Walking past the altar to stand

behind the flowers with the camera,

one can see what the flowers see

in our departure after worship.


What they see in us, we don’t know.

We have words for them,

ephemeral in their short lives.

And we did sit before them

and marveled at how flowers were possible.

Did we say we were also lucky

to be in their presence?

Perhaps not. But we saw them.

We took in all that we could,

and other things we are not even aware of

happened too. We glimpsed ourselves,

I’m sure of that, made more

beautiful because of their presence.


We remembered Marie, too,

we did, and smiled, remembering her joy,

remembering her Ballard roots.

Some of us were new, this Sunday,

and never had the opportunity

to know Marie. And they partake

of what she has given us. The flowers

are silent before so many things.

I’m one of the blessed ones,--

blessings surely, have nothing to do with luck.

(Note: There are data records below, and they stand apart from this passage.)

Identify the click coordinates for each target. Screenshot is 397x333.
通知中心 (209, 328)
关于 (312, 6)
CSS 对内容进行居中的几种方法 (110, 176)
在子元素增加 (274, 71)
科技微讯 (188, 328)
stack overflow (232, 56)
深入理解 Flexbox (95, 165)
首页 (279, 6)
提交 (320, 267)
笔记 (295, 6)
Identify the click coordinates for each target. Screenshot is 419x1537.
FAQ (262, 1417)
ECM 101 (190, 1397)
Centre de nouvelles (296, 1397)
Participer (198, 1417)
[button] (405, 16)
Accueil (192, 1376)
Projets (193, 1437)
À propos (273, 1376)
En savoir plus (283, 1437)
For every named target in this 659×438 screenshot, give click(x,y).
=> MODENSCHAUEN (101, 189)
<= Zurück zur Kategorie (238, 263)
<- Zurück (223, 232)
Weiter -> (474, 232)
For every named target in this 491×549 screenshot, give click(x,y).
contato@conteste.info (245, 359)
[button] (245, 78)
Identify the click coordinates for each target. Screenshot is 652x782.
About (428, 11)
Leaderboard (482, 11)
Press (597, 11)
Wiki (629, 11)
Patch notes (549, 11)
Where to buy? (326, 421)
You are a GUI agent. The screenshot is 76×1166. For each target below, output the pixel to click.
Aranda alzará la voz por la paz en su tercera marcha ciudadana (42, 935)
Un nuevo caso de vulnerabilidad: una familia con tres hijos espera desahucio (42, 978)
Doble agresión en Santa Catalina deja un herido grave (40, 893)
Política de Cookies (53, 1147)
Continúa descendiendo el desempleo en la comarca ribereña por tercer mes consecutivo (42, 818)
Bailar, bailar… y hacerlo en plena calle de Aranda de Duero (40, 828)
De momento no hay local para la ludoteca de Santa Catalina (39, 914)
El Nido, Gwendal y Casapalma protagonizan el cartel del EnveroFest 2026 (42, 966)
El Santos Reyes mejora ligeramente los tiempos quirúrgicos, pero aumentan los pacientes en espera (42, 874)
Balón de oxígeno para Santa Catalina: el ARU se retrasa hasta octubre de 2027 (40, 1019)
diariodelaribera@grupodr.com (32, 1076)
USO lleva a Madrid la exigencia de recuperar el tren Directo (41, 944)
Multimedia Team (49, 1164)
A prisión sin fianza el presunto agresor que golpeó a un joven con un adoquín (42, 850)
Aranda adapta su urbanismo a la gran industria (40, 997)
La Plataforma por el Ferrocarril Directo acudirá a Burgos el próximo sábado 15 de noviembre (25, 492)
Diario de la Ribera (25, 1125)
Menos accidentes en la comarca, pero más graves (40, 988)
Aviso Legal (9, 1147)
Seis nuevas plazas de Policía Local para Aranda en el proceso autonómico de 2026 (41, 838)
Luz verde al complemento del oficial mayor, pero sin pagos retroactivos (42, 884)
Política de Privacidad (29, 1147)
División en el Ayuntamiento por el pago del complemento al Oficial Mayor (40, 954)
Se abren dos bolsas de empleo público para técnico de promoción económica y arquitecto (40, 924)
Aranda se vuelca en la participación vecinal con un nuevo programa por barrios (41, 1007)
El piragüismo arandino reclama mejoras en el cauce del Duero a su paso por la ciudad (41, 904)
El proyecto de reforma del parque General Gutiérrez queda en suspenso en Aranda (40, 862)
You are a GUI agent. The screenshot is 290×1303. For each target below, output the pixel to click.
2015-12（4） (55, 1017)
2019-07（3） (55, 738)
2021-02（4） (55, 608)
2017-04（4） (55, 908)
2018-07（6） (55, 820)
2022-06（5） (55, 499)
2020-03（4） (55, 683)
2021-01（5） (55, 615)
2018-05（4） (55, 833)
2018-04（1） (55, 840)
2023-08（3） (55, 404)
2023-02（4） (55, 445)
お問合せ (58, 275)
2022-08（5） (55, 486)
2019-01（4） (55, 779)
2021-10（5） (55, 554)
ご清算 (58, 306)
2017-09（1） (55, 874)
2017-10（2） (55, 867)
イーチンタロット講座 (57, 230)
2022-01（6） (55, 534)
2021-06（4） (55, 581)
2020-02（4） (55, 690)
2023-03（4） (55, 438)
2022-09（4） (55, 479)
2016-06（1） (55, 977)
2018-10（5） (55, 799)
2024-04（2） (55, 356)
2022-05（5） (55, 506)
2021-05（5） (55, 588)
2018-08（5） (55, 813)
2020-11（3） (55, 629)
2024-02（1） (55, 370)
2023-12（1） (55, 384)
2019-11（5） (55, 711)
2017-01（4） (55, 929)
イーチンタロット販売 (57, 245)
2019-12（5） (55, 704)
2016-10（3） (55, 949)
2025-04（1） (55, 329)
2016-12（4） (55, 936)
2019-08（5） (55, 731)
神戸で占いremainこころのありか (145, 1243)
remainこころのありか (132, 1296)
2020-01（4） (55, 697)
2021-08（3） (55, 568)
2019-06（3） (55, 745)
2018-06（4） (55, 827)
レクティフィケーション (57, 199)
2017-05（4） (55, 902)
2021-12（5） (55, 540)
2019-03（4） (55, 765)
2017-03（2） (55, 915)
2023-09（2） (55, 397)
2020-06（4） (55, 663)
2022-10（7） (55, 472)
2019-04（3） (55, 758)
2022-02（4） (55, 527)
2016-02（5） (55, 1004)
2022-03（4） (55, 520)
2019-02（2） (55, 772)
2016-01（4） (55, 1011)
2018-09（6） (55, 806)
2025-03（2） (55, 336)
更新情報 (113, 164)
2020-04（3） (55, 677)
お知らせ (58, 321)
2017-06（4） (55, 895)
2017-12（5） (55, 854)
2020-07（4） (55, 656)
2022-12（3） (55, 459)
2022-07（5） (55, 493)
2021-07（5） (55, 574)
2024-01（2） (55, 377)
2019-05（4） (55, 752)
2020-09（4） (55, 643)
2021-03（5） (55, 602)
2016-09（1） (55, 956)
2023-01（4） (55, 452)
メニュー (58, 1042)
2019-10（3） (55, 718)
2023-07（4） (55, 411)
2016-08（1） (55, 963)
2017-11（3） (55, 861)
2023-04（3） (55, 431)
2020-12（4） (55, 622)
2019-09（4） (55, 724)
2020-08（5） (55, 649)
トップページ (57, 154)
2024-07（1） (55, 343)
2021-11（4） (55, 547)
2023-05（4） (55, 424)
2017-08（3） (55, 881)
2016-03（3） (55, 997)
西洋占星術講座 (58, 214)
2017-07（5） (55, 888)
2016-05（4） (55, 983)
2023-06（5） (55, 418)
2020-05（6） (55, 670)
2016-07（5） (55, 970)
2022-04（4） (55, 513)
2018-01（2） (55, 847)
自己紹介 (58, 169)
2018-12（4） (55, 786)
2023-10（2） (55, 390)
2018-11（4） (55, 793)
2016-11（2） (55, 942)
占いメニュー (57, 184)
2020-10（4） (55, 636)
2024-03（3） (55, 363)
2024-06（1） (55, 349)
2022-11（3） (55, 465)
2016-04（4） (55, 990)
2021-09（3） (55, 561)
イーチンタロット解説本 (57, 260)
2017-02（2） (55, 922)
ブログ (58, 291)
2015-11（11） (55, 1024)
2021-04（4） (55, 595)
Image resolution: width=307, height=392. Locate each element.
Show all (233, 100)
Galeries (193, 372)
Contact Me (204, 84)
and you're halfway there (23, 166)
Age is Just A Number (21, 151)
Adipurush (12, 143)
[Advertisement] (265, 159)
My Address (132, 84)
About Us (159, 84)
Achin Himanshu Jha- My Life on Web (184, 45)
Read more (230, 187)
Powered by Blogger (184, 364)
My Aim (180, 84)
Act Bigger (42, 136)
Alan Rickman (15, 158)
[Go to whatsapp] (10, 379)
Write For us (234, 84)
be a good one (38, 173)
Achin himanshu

Marie and I were confirmed in the same church

in Seattle—different classes--Prince of Peace Lutheran--

Pastor Olin Nordsletton. Pastor Ollie.

Both us glowed saying his name.

Marie told me, We had 59 of us

in our Confirmation Class.

I countered remembering what I memorized

besides the 66 books of the Bible in order.

Marie was a Ballard girl, that gave her some attitude--

and my wife, Karen, also from Ballard,

smiles at that one. Karen reminds us how Marie

loved providing flowers for Sunday worship.


And this morning, this Sunday,

these flowers, present, again.

Before us, as we enter, watching us as we depart.

Much of what we carry we carry unspoken,

uncertain and unknown to others. And yet

so many encounters with beauty, these mortal

blossoms with the cup and cross and altar.

These participants in beauty and our own unfolding,

as we ask ourselves, What just happened?

What was that taking place in our weakness?